Not quite a noob, I have one years worth of experience 10 x and am trying to improve my skills.

guymclarenza · February 12, 2021

I have started learning OOP, by following a few tutorials, My problem with most tutorial is they show you how, but don't tell you the what and the why. It's all good an well seeing what to do, but if you have no idea why it's being done, you don't learn much. I started a tutorial on Udemy but am not actually gaining a lot from it. I want to alter the code so that it will do it the way I want it to.
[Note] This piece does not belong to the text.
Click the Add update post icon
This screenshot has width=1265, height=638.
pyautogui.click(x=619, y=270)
I am not wanting you to write the code for me, if you do please explain it so that I can understand the logic, preferably show me where to make changes and point me at the php tutorial that can solve my problem. I have been trying to solve this for a couple of weeks now, I tried a few things but none worked.

The full followLinks function

function followLinks($url) {
	global $alreadyCrawled;
	global $crawling;
	$host = parse_url($url)["host"];
		
	$parser = new DomDocumentParser($url);
	
	$linkList = $parser->getLinks();

	foreach($linkList as $link) {
		$href = $link->getAttribute("href");
		
		if((substr($href, 0, 3) !== "../") AND (strpos($href, $host) === false)) {
			continue;
		}
		else if(strpos($href, "#") !== false) {
			continue;
		}
		else if(substr($href, 0, 11) == "javascript:") {
			continue;
		}

		// I need to change this below somehow, the two arrays are identical, 
		// What I want to do is move $href(crawled) to $alreadyCrawled  and remove it from $crawling
		// I also want to check if the current $href (crawling) is in $alreadyCrawled and if it is skip crawling and move on to the next one.
		
		//In essence I want to prevent the crawler from crawling anything already crawled in order to speed up the crawler.
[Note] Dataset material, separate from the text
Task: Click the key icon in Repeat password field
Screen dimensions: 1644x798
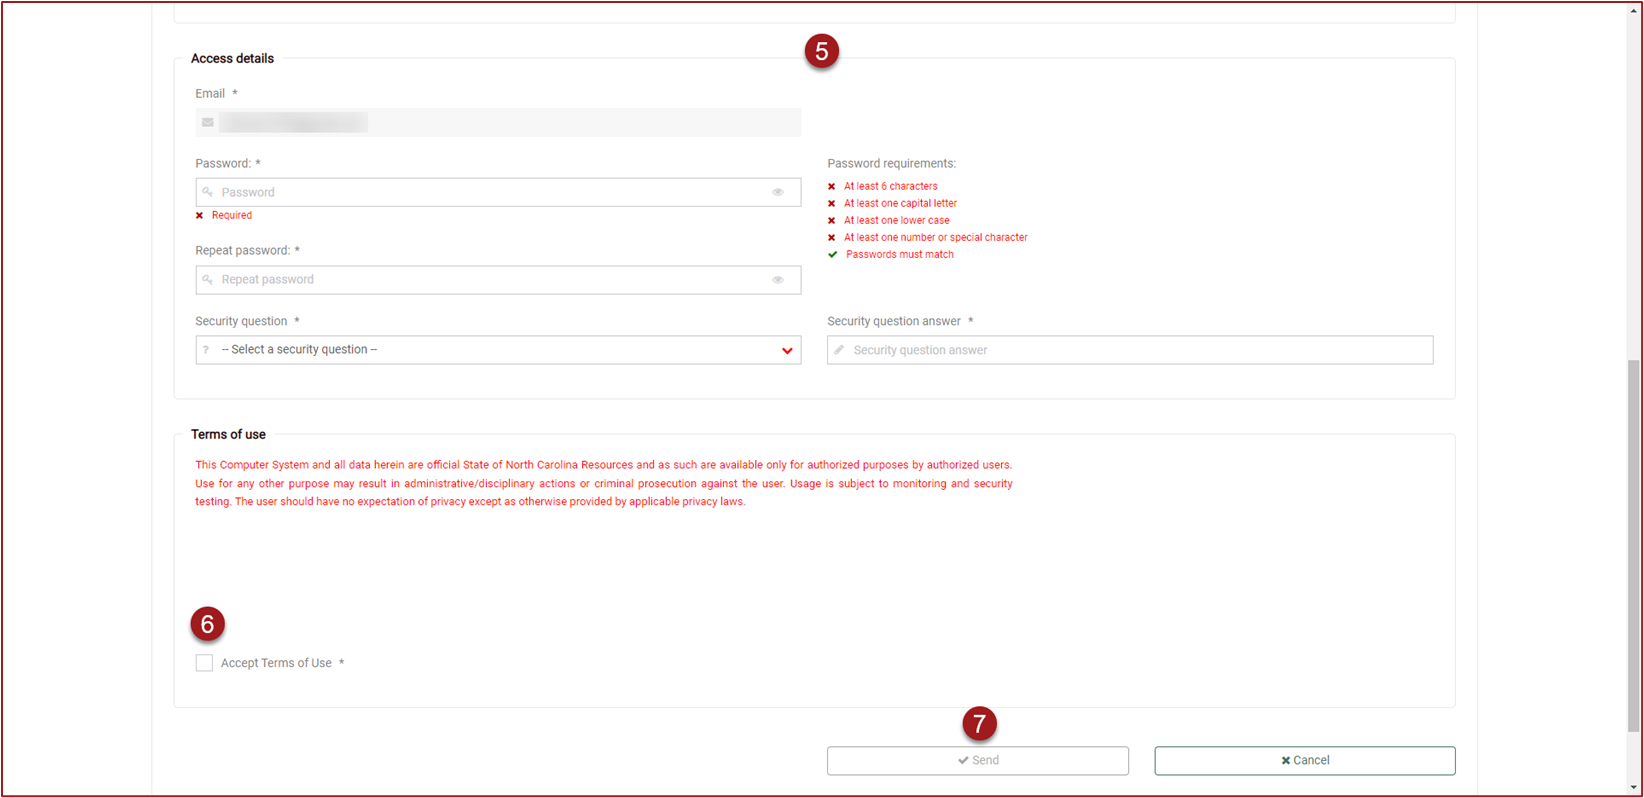Action: (x=208, y=280)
		$href = createLink($href, $url);

		if(!in_array($href, $alreadyCrawled)) {
			$alreadyCrawled[] = $href;
			$crawling[] = $href;
		} else { continue;}

		

		echo $href . "<br>";
		
	}

	array_shift($crawling);

	foreach($crawling as $site) {	 		 		
	   followLinks($site); 
	} 	

}

$startUrl = "https://imagimedia.co.za";
followLinks($startUrl);
?>

Result.

From the ../blogs page there should be at least 20 more entries, that are not being listed. can anyone tell me why?
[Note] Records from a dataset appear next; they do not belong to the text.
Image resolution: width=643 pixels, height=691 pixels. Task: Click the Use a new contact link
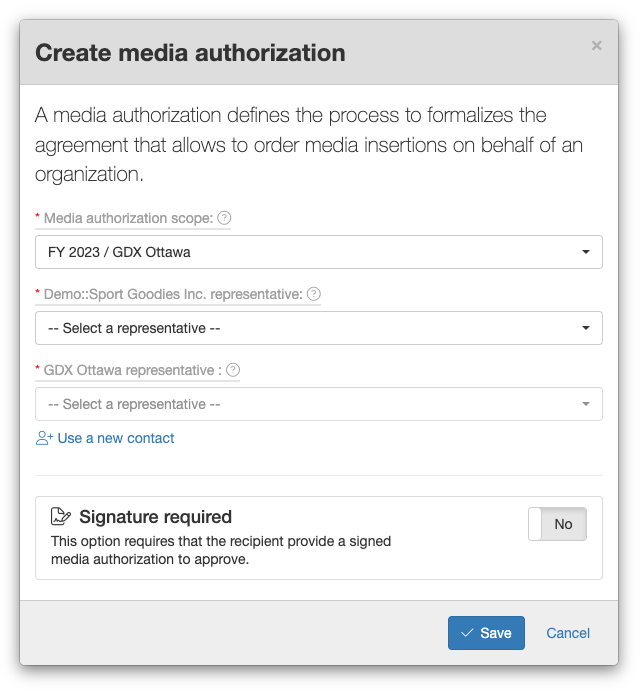116,438
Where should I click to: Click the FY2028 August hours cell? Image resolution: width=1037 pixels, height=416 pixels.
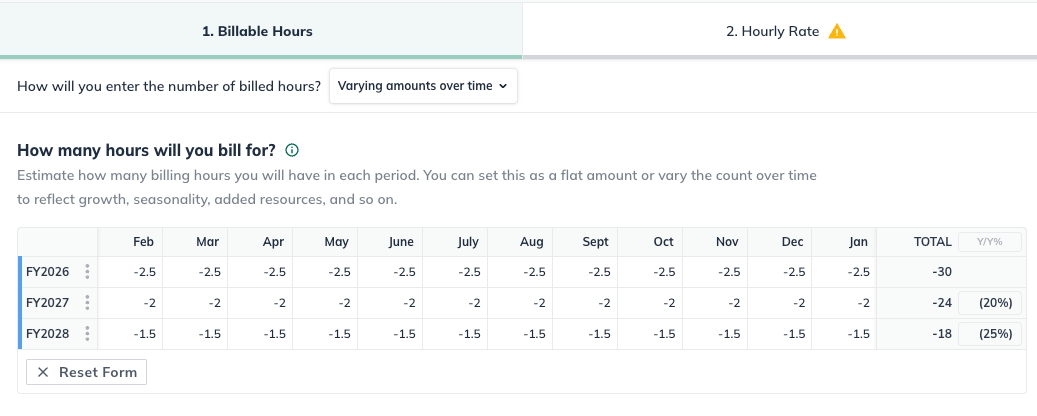point(521,334)
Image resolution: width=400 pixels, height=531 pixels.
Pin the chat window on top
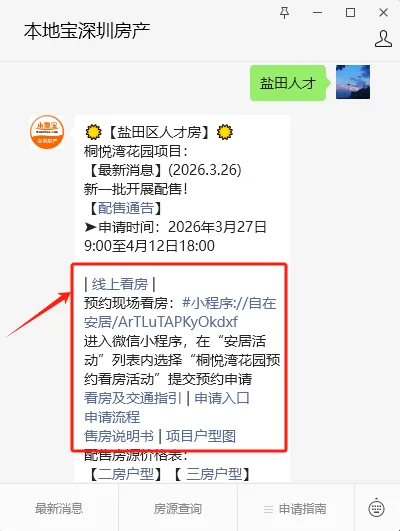(x=284, y=13)
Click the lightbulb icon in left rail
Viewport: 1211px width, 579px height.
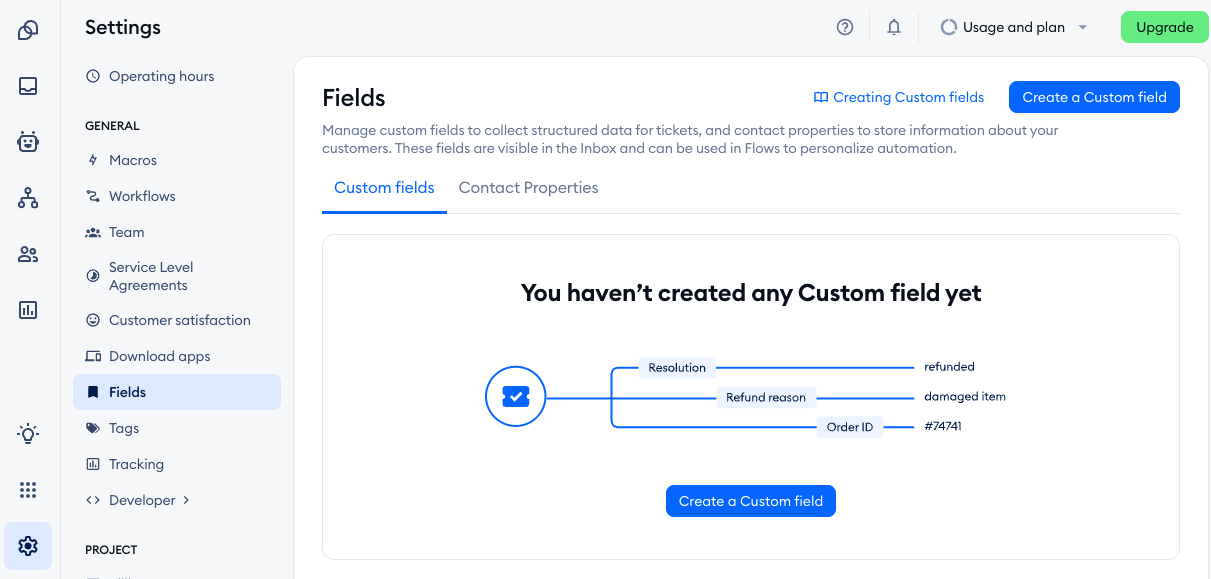coord(28,433)
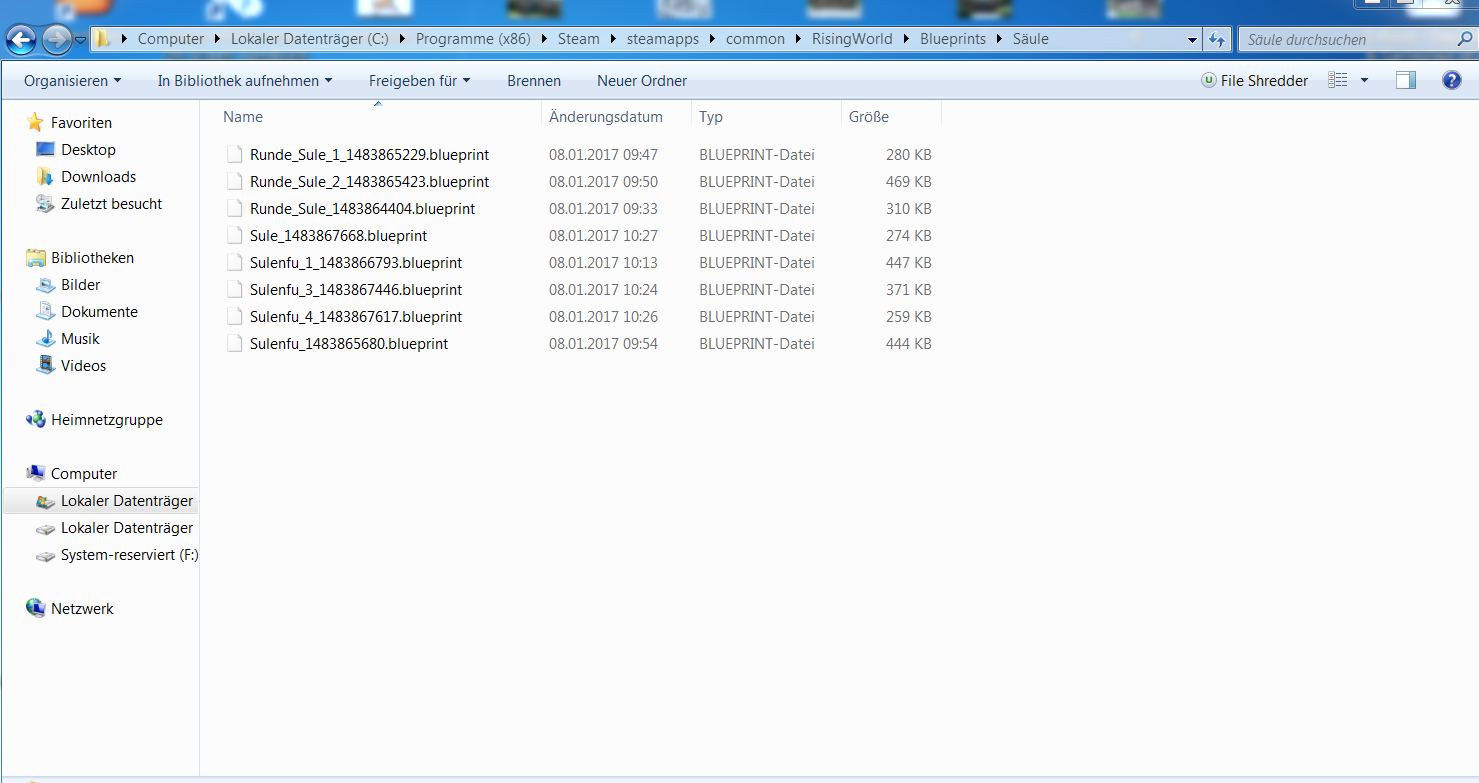The height and width of the screenshot is (783, 1479).
Task: Click the Back navigation arrow
Action: 23,40
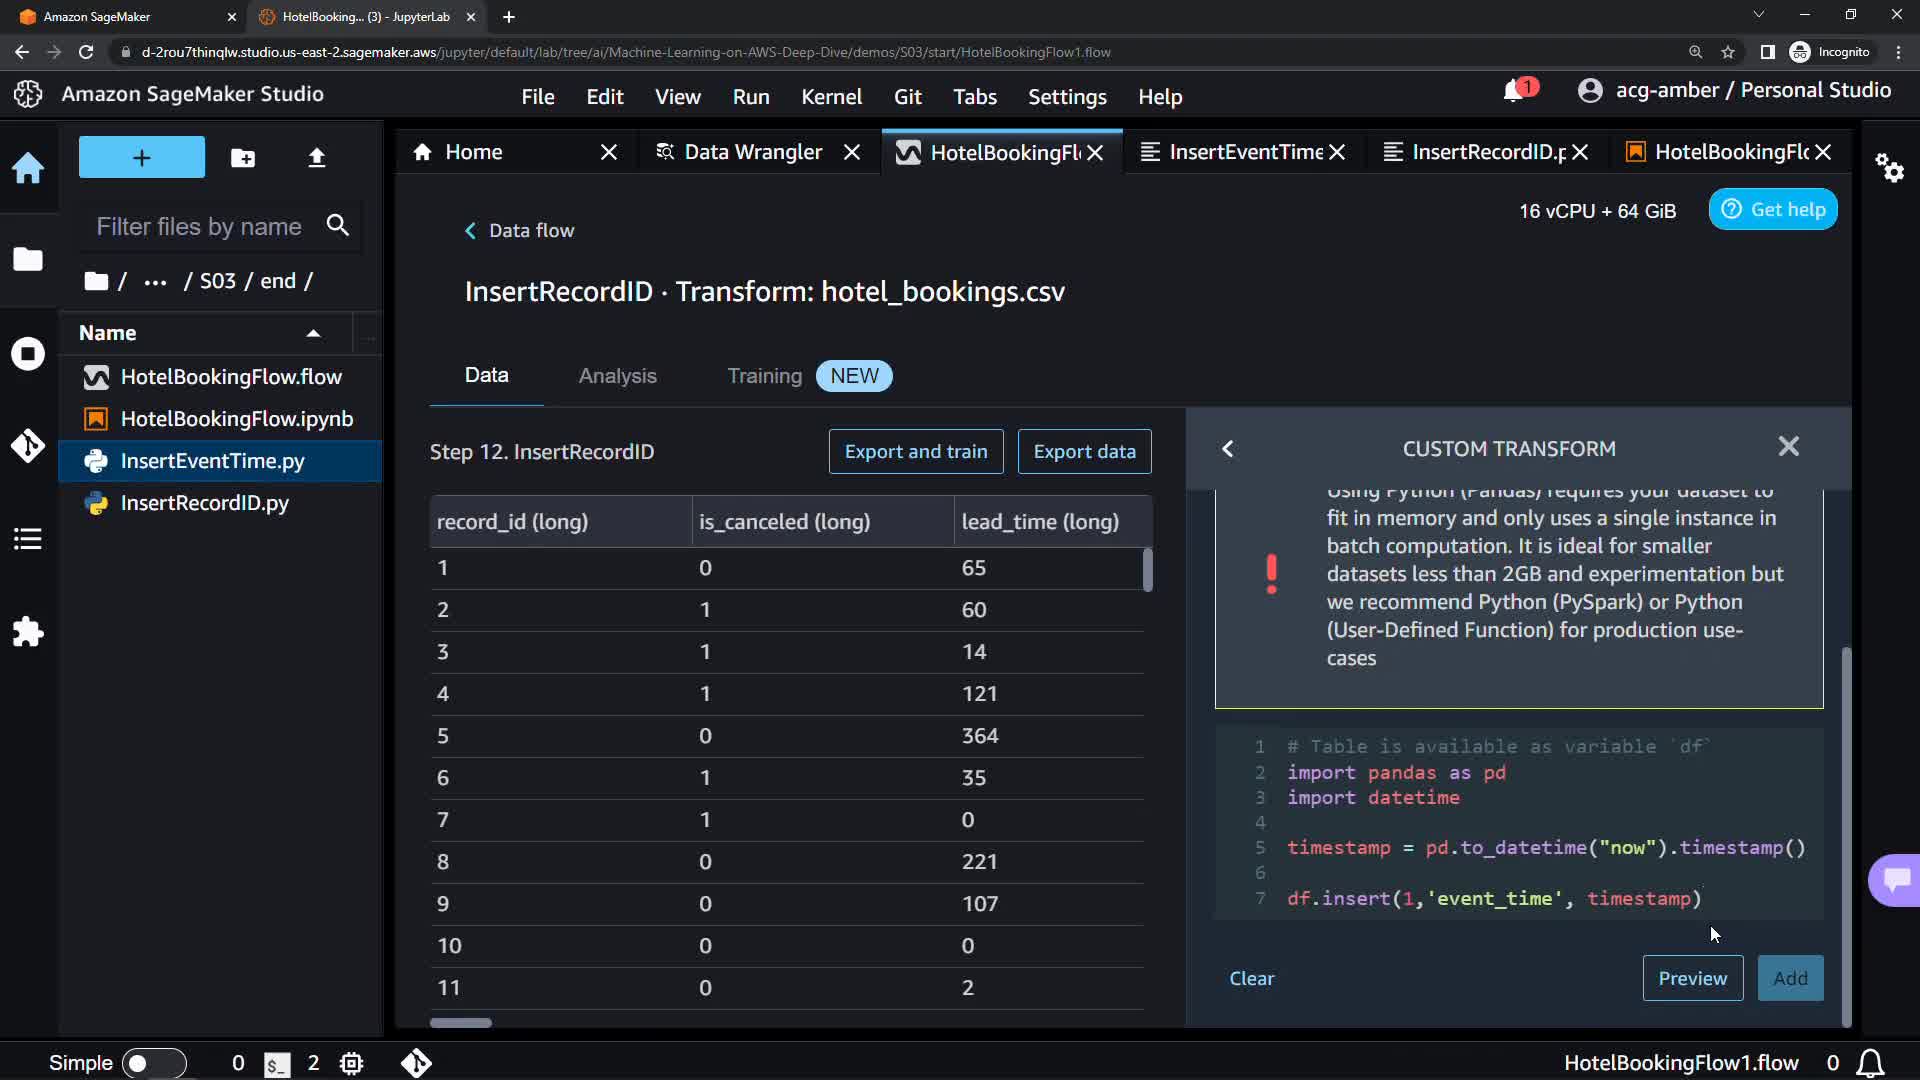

https://imagimedia.co.za/../seo/
https://imagimedia.co.za/../pages/marketing.html
https://imagimedia.co.za/../pages/web-design.html
http://imagimedia.co.za/
https://imagimedia.co.za/../website-cost-quote.php
https://imagimedia.co.za/../blogs/history.html
https://imagimedia.co.za/../blogs/payment.html
https://imagimedia.co.za/../blogs/copy.html
https://imagimedia.co.za/../blogs/cycle.html
https://imagimedia.co.za/../blogs/information.html
https://imagimedia.co.za/../blogs/privacy.html
https://imagimedia.co.za/../blogs/terms.html
https://imagimedia.co.za/../blogs/content-is-king.html
https://imagimedia.co.za/../blogs/pretoria-north-web-design.html
https://imagimedia.co.za/../blogs/annlin-web-design.html
https://imagimedia.co.za/../blogs/
http://imagimedia.co.za
http://imagimedia.co.za/../seo/
http://imagimedia.co.za/../pages/marketing.html
http://imagimedia.co.za/../pages/web-design.html
http://imagimedia.co.za/../website-cost-quote.php
http://imagimedia.co.za/../blogs/history.html
http://imagimedia.co.za/../blogs/payment.html
http://imagimedia.co.za/../blogs/copy.html
http://imagimedia.co.za/../blogs/cycle.html
http://imagimedia.co.za/../blogs/information.html
http://imagimedia.co.za/../blogs/privacy.html
http://imagimedia.co.za/../blogs/terms.html
http://imagimedia.co.za/../blogs/content-is-king.html
http://imagimedia.co.za/../blogs/pretoria-north-web-design.html
http://imagimedia.co.za/../blogs/annlin-web-design.html
http://imagimedia.co.za/../blogs/

I know I am also going to have to exclude duplicates created by the http and https pages. But that is not my main issue.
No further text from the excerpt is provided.